1.	The occupiable floor area is at least 70 square feet (17 m2), in accordance with Section R304,

2.	The occupiable floor area has a ceiling height in accordance with Section R305, and

3.	The occupiable space is enclosed by the roof assembly above, knee walls (if applicable) on the sides and the floor-ceiling assembly below.


----------



## jar546 (Nov 20, 2009)

Re: attic or story?

Interesting now we can also discuss the requirements for stairways to attic!  That should ***** the posts :twisted:


----------



## kilitact (Nov 20, 2009)

Re: attic or story?

barlovin wrote:



> Have you figured out yet how to differentiate a habitable attic from a story?STORY. That portion of a building included between the upper surface of a floor and the upper surface of the floor or roof next above.
> 
> ATTIC, HABITABLE. A finished or unfinished area, not considered a story , complying with all of the following requirements:
> 
> ...


Are you making the statement that a habitable attic doesn’t need to meet any of the other requirements for habitable space, which would include, among other requirements, the requirement for a code complaint stairway? Or are you saying that it just needs to meet the requirements you have listed, which didn’t include a stairway among other items.


----------



## barlovian (Nov 20, 2009)

Re: attic or story?

Ouch, sorry, I didn't mean to touch on a sore subject.

I wanted to ask about specific habitable attics, the ones with fixed stairs that are used as conditioned living space such as sleeping rooms, dens, and specific nonhabitable (but still necessary) related spaces such as bathrooms and corridors.

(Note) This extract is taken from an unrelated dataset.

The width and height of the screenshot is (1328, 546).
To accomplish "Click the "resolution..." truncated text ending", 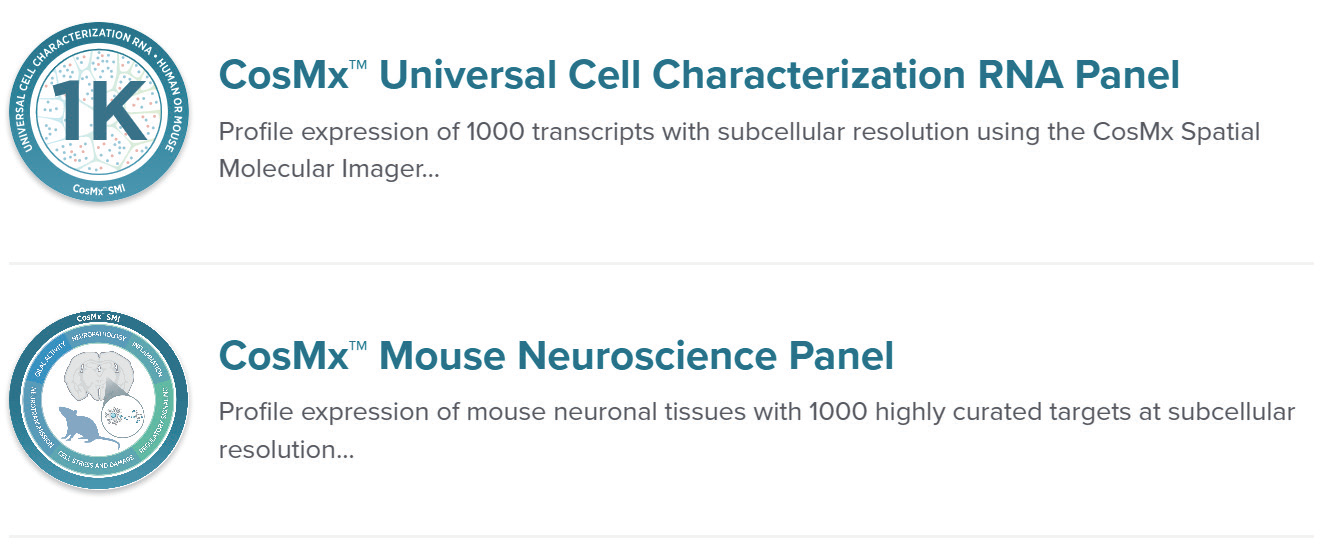I will (x=286, y=450).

I asked because I was wondering what this is going to do to the prescriptive framing requirements.  Tables for beams and headers, cantilevered walls, and wind bracing refer to stories.

And the limit for roof trusses, R802.10.2.1 Applicability limits.

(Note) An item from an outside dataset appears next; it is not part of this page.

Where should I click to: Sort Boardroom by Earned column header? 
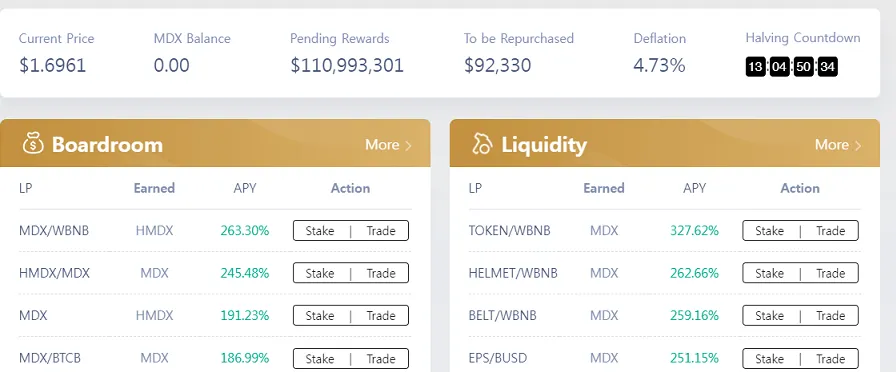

The provisions of this section shall control the design of truss roof framing when snow controls for buildings not greater than 60 feet in length perpendicular to the joist, rafter or truss span, not greater than 36 feet in width parallel to the joist, rafter or truss span, not greater than two stories in height with each story not greater than 10 feet high.

These are just few examples.    I haven't found any restriction yet that would prevent a habitable attic from having an attic.


----------



## JBI (Nov 20, 2009)

Re: attic or story?

barlovian - No.

I'm still trying to figure out why we are allowing three story woodframe (type V*b*) residential structures...

Oh yeah, because we no longer assign 'construction type' to Res Code buildings and because of a really badly written interpretation of the Res Code regarding basements that ignores the clear and unambiguous language of the code...   :x

Sorry, rant now over...


----------



## rktect 1 (Nov 20, 2009)

Re: attic or story?

I am not certain I am following you.  Where is the problem at?

Not only would the attic need to follow those requirements but our ordinances kick in.  The main one being that no residence can be more than 2 1/2 stories AND no taller than 35 feet.  A half story is that portion of a building under the roof, the wall plates of which on at least two opposite exterior walls are not more than four and one half feet above the finished floor of such story.


----------



## rktect 1 (Nov 20, 2009)

Re: attic or story?



			
				barlovian said:
			
		

> Ouch, sorry, I didn't mean to touch on a sore subject.   I wanted to ask about specific habitable attics, the ones with fixed stairs that are used as conditioned living space such as sleeping rooms, dens, and specific nonhabitable (but still necessary) related spaces such as bathrooms and corridors.
> 
> I asked because I was wondering what this is going to do to the prescriptive framing requirements.  Tables for beams and headers, cantilevered walls, and wind bracing refer to stories.
> 
> ...


Seems like you need a Design Professional.  Prescriptive only goes so far.


----------



## kilitact (Nov 20, 2009)

Re: attic or story?

barlovian wrote;

A habitable attic can have an attic, and this attic could have stairs that don't comply with R311.5.  :lol:


----------



## smeismer (Nov 20, 2009)

Re: attic or story?

I believe that the allowance of a habitable attic is to de-facto allow 4 stories under the IRC.  Perhaps the justification is that the code now requires fire sprinklers, so the traditional restriction of egress windows to be below the fourth floor is no longer important (ladders haven't gotten longer, but the opportunity to exit is increased).  The design difficulties associated with wood movement are still there, but there is a good body of example designs, as I believe Washington has allowed this for some time, and Simpson recently tested a five story wood structure for seismic restraint.  Past codes have allowed sloped ceilings, etc.  so I see no other purpose for this inclusion.


----------